--- START ---

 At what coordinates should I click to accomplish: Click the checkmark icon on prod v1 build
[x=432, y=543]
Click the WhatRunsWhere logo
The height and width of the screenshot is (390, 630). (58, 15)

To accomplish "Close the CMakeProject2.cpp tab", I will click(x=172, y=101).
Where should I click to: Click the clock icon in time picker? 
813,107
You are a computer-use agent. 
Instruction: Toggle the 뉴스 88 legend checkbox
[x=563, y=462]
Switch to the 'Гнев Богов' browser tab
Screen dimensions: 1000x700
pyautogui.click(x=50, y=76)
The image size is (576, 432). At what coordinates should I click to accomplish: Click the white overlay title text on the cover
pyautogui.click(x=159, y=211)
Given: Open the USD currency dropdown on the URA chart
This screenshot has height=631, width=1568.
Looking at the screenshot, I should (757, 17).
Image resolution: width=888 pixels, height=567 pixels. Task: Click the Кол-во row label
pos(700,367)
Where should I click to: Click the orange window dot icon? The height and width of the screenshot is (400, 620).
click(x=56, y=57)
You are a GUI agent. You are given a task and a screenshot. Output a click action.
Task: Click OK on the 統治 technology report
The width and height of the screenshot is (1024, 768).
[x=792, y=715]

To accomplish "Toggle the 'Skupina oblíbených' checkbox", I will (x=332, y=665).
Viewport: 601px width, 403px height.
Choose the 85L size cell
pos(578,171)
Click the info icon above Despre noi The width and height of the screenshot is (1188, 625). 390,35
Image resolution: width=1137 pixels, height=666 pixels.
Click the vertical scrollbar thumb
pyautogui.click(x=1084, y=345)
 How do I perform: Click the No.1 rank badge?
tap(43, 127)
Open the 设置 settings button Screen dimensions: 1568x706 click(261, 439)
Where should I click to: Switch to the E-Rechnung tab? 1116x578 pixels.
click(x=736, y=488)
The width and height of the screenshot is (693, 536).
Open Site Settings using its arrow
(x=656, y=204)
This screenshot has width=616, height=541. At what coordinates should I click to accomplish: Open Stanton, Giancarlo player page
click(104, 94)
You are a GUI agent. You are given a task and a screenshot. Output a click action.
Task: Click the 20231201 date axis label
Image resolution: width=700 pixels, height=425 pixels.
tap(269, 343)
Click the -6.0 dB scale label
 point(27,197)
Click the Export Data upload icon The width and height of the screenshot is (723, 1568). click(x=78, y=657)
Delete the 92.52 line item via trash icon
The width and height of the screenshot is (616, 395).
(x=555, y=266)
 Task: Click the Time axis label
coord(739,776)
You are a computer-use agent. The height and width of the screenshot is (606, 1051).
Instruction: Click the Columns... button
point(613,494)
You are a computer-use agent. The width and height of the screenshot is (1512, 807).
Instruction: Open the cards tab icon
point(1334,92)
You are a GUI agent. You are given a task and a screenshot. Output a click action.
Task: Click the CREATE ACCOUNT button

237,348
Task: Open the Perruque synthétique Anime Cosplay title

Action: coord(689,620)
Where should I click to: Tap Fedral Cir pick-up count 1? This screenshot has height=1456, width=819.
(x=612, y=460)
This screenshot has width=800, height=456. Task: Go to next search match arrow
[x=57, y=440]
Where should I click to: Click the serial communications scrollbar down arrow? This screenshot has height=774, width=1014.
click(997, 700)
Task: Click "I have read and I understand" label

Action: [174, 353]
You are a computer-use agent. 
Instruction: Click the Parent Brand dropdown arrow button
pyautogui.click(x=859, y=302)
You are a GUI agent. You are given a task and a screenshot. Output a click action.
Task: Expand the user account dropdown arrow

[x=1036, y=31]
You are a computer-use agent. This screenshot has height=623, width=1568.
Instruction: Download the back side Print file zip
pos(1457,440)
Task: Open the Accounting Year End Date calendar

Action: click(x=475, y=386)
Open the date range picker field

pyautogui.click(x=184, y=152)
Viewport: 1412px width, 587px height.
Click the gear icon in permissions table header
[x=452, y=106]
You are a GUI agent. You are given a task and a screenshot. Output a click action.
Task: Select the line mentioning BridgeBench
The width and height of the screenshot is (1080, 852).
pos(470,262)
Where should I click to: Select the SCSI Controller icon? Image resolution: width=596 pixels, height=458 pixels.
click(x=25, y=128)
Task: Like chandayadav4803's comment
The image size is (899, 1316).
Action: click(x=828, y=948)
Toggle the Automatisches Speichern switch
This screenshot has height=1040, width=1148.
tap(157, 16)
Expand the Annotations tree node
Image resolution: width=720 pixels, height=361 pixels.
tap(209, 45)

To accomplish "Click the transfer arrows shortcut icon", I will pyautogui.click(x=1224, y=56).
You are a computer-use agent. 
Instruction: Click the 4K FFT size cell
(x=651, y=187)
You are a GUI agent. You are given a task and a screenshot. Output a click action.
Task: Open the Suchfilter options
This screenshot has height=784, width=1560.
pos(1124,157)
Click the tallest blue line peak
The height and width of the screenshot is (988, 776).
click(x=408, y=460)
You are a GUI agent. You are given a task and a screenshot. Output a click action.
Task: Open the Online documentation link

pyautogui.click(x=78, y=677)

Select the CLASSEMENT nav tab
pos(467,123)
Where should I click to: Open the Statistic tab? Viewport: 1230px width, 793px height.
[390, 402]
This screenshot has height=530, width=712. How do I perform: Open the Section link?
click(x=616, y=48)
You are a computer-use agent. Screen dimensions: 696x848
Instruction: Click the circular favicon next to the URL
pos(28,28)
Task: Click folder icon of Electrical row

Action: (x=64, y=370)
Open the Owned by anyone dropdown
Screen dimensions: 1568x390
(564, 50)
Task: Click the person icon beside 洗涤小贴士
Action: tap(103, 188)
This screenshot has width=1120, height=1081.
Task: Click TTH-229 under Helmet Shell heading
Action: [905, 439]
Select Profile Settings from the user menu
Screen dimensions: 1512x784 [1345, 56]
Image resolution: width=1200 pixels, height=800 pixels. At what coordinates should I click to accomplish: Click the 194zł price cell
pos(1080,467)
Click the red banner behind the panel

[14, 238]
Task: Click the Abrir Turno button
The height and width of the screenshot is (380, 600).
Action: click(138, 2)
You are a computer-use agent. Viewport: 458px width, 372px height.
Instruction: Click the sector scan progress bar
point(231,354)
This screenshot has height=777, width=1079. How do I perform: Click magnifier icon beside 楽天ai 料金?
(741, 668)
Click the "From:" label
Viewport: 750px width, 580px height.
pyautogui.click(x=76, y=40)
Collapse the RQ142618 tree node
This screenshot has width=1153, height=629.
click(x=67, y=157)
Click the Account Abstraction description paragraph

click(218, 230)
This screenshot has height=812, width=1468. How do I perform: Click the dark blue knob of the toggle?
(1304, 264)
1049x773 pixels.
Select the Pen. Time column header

--- END ---

Problem to work on:
The whole listing is to be transcribed exactly.

Problem solution:
 At what coordinates should I click to accomplish: Click the checkmark icon on prod v1 build
[x=432, y=543]
Click the WhatRunsWhere logo
The height and width of the screenshot is (390, 630). (58, 15)

To accomplish "Close the CMakeProject2.cpp tab", I will click(x=172, y=101).
Where should I click to: Click the clock icon in time picker? 
813,107
You are a computer-use agent. 
Instruction: Toggle the 뉴스 88 legend checkbox
[x=563, y=462]
Switch to the 'Гнев Богов' browser tab
Screen dimensions: 1000x700
pyautogui.click(x=50, y=76)
The image size is (576, 432). At what coordinates should I click to accomplish: Click the white overlay title text on the cover
pyautogui.click(x=159, y=211)
Given: Open the USD currency dropdown on the URA chart
This screenshot has height=631, width=1568.
Looking at the screenshot, I should (757, 17).
Image resolution: width=888 pixels, height=567 pixels. Task: Click the Кол-во row label
pos(700,367)
Where should I click to: Click the orange window dot icon? The height and width of the screenshot is (400, 620).
click(x=56, y=57)
You are a GUI agent. You are given a task and a screenshot. Output a click action.
Task: Click OK on the 統治 technology report
The width and height of the screenshot is (1024, 768).
[x=792, y=715]

To accomplish "Toggle the 'Skupina oblíbených' checkbox", I will (x=332, y=665).
Viewport: 601px width, 403px height.
Choose the 85L size cell
pos(578,171)
Click the info icon above Despre noi The width and height of the screenshot is (1188, 625). 390,35
Image resolution: width=1137 pixels, height=666 pixels.
Click the vertical scrollbar thumb
pyautogui.click(x=1084, y=345)
 How do I perform: Click the No.1 rank badge?
tap(43, 127)
Open the 设置 settings button Screen dimensions: 1568x706 click(261, 439)
Where should I click to: Switch to the E-Rechnung tab? 1116x578 pixels.
click(x=736, y=488)
The width and height of the screenshot is (693, 536).
Open Site Settings using its arrow
(x=656, y=204)
This screenshot has width=616, height=541. At what coordinates should I click to accomplish: Open Stanton, Giancarlo player page
click(104, 94)
You are a GUI agent. You are given a task and a screenshot. Output a click action.
Task: Click the 20231201 date axis label
Image resolution: width=700 pixels, height=425 pixels.
tap(269, 343)
Click the -6.0 dB scale label
 point(27,197)
Click the Export Data upload icon The width and height of the screenshot is (723, 1568). click(x=78, y=657)
Delete the 92.52 line item via trash icon
The width and height of the screenshot is (616, 395).
(x=555, y=266)
 Task: Click the Time axis label
coord(739,776)
You are a computer-use agent. The height and width of the screenshot is (606, 1051).
Instruction: Click the Columns... button
point(613,494)
You are a computer-use agent. The width and height of the screenshot is (1512, 807).
Instruction: Open the cards tab icon
point(1334,92)
You are a GUI agent. You are given a task and a screenshot. Output a click action.
Task: Click the CREATE ACCOUNT button

237,348
Task: Open the Perruque synthétique Anime Cosplay title

Action: coord(689,620)
Where should I click to: Tap Fedral Cir pick-up count 1? This screenshot has height=1456, width=819.
(x=612, y=460)
This screenshot has width=800, height=456. Task: Go to next search match arrow
[x=57, y=440]
Where should I click to: Click the serial communications scrollbar down arrow? This screenshot has height=774, width=1014.
click(997, 700)
Task: Click "I have read and I understand" label

Action: [174, 353]
You are a computer-use agent. 
Instruction: Click the Parent Brand dropdown arrow button
pyautogui.click(x=859, y=302)
You are a GUI agent. You are given a task and a screenshot. Output a click action.
Task: Expand the user account dropdown arrow

[x=1036, y=31]
You are a computer-use agent. This screenshot has height=623, width=1568.
Instruction: Download the back side Print file zip
pos(1457,440)
Task: Open the Accounting Year End Date calendar

Action: click(x=475, y=386)
Open the date range picker field

pyautogui.click(x=184, y=152)
Viewport: 1412px width, 587px height.
Click the gear icon in permissions table header
[x=452, y=106]
You are a GUI agent. You are given a task and a screenshot. Output a click action.
Task: Select the line mentioning BridgeBench
The width and height of the screenshot is (1080, 852).
pos(470,262)
Where should I click to: Select the SCSI Controller icon? Image resolution: width=596 pixels, height=458 pixels.
click(x=25, y=128)
Task: Like chandayadav4803's comment
The image size is (899, 1316).
Action: click(x=828, y=948)
Toggle the Automatisches Speichern switch
This screenshot has height=1040, width=1148.
tap(157, 16)
Expand the Annotations tree node
Image resolution: width=720 pixels, height=361 pixels.
tap(209, 45)

To accomplish "Click the transfer arrows shortcut icon", I will pyautogui.click(x=1224, y=56).
You are a computer-use agent. 
Instruction: Click the 4K FFT size cell
(x=651, y=187)
You are a GUI agent. You are given a task and a screenshot. Output a click action.
Task: Open the Suchfilter options
This screenshot has height=784, width=1560.
pos(1124,157)
Click the tallest blue line peak
The height and width of the screenshot is (988, 776).
click(x=408, y=460)
You are a GUI agent. You are given a task and a screenshot. Output a click action.
Task: Open the Online documentation link

pyautogui.click(x=78, y=677)

Select the CLASSEMENT nav tab
pos(467,123)
Where should I click to: Open the Statistic tab? Viewport: 1230px width, 793px height.
[390, 402]
This screenshot has height=530, width=712. How do I perform: Open the Section link?
click(x=616, y=48)
You are a computer-use agent. Screen dimensions: 696x848
Instruction: Click the circular favicon next to the URL
pos(28,28)
Task: Click folder icon of Electrical row

Action: (x=64, y=370)
Open the Owned by anyone dropdown
Screen dimensions: 1568x390
(564, 50)
Task: Click the person icon beside 洗涤小贴士
Action: tap(103, 188)
This screenshot has width=1120, height=1081.
Task: Click TTH-229 under Helmet Shell heading
Action: [905, 439]
Select Profile Settings from the user menu
Screen dimensions: 1512x784 [1345, 56]
Image resolution: width=1200 pixels, height=800 pixels. At what coordinates should I click to accomplish: Click the 194zł price cell
pos(1080,467)
Click the red banner behind the panel

[14, 238]
Task: Click the Abrir Turno button
The height and width of the screenshot is (380, 600).
Action: click(138, 2)
You are a computer-use agent. Viewport: 458px width, 372px height.
Instruction: Click the sector scan progress bar
point(231,354)
This screenshot has height=777, width=1079. How do I perform: Click magnifier icon beside 楽天ai 料金?
(741, 668)
Click the "From:" label
Viewport: 750px width, 580px height.
pyautogui.click(x=76, y=40)
Collapse the RQ142618 tree node
This screenshot has width=1153, height=629.
click(x=67, y=157)
Click the Account Abstraction description paragraph

click(218, 230)
This screenshot has height=812, width=1468. How do I perform: Click the dark blue knob of the toggle?
(1304, 264)
1049x773 pixels.
Select the Pen. Time column header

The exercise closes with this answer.